(Stored records)
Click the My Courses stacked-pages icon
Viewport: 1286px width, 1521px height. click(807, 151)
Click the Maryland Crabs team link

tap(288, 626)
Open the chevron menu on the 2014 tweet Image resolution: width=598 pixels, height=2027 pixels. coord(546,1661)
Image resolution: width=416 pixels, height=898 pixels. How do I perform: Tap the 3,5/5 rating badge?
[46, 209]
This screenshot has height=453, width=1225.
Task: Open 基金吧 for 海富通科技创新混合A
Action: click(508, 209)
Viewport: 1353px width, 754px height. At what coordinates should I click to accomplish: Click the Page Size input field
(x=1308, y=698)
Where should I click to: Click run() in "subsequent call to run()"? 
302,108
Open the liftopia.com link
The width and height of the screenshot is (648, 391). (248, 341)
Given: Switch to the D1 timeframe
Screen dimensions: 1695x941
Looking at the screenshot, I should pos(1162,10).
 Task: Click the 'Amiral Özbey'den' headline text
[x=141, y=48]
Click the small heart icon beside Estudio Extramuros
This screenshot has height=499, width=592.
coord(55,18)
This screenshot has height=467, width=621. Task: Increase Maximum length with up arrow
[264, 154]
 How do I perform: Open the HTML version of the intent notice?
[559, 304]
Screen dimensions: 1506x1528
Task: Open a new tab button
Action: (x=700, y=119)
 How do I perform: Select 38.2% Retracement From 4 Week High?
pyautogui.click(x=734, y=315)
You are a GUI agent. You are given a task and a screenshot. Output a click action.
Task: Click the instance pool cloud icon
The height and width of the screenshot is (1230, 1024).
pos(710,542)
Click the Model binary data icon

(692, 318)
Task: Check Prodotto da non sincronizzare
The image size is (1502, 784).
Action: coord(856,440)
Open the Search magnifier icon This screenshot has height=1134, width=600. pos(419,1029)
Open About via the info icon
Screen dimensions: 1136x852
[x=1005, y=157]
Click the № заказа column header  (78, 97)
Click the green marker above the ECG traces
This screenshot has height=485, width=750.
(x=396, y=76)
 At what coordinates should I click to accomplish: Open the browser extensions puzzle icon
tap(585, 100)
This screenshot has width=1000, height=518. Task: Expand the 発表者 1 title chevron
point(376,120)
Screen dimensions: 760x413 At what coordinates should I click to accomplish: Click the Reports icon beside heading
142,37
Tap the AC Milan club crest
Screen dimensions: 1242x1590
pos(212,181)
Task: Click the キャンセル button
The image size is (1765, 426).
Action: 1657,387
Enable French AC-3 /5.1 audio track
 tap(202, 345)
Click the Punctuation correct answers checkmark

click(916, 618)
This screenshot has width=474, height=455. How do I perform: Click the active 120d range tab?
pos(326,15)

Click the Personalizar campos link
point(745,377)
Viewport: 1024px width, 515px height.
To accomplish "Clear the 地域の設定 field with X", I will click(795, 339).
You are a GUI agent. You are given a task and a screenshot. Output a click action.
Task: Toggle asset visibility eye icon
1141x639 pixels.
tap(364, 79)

**ACTIVITY**
Every record must be transcribed precisely, down to the last character.

**FINAL ANSWER**
Click the My Courses stacked-pages icon
Viewport: 1286px width, 1521px height. click(807, 151)
Click the Maryland Crabs team link

tap(288, 626)
Open the chevron menu on the 2014 tweet Image resolution: width=598 pixels, height=2027 pixels. coord(546,1661)
Image resolution: width=416 pixels, height=898 pixels. How do I perform: Tap the 3,5/5 rating badge?
[46, 209]
This screenshot has height=453, width=1225.
Task: Open 基金吧 for 海富通科技创新混合A
Action: click(508, 209)
Viewport: 1353px width, 754px height. At what coordinates should I click to accomplish: Click the Page Size input field
(x=1308, y=698)
Where should I click to: Click run() in "subsequent call to run()"? 
302,108
Open the liftopia.com link
The width and height of the screenshot is (648, 391). (248, 341)
Given: Switch to the D1 timeframe
Screen dimensions: 1695x941
Looking at the screenshot, I should pos(1162,10).
 Task: Click the 'Amiral Özbey'den' headline text
[x=141, y=48]
Click the small heart icon beside Estudio Extramuros
This screenshot has height=499, width=592.
coord(55,18)
This screenshot has height=467, width=621. Task: Increase Maximum length with up arrow
[264, 154]
 How do I perform: Open the HTML version of the intent notice?
[559, 304]
Screen dimensions: 1506x1528
Task: Open a new tab button
Action: (x=700, y=119)
 How do I perform: Select 38.2% Retracement From 4 Week High?
pyautogui.click(x=734, y=315)
You are a GUI agent. You are given a task and a screenshot. Output a click action.
Task: Click the instance pool cloud icon
The height and width of the screenshot is (1230, 1024).
pos(710,542)
Click the Model binary data icon

(692, 318)
Task: Check Prodotto da non sincronizzare
The image size is (1502, 784).
Action: coord(856,440)
Open the Search magnifier icon This screenshot has height=1134, width=600. pos(419,1029)
Open About via the info icon
Screen dimensions: 1136x852
[x=1005, y=157]
Click the № заказа column header  (78, 97)
Click the green marker above the ECG traces
This screenshot has height=485, width=750.
(x=396, y=76)
 At what coordinates should I click to accomplish: Open the browser extensions puzzle icon
tap(585, 100)
This screenshot has width=1000, height=518. Task: Expand the 発表者 1 title chevron
point(376,120)
Screen dimensions: 760x413 At what coordinates should I click to accomplish: Click the Reports icon beside heading
142,37
Tap the AC Milan club crest
Screen dimensions: 1242x1590
pos(212,181)
Task: Click the キャンセル button
The image size is (1765, 426).
Action: 1657,387
Enable French AC-3 /5.1 audio track
 tap(202, 345)
Click the Punctuation correct answers checkmark

click(916, 618)
This screenshot has width=474, height=455. How do I perform: Click the active 120d range tab?
pos(326,15)

Click the Personalizar campos link
point(745,377)
Viewport: 1024px width, 515px height.
To accomplish "Clear the 地域の設定 field with X", I will click(795, 339).
You are a GUI agent. You are given a task and a screenshot. Output a click action.
Task: Toggle asset visibility eye icon
1141x639 pixels.
tap(364, 79)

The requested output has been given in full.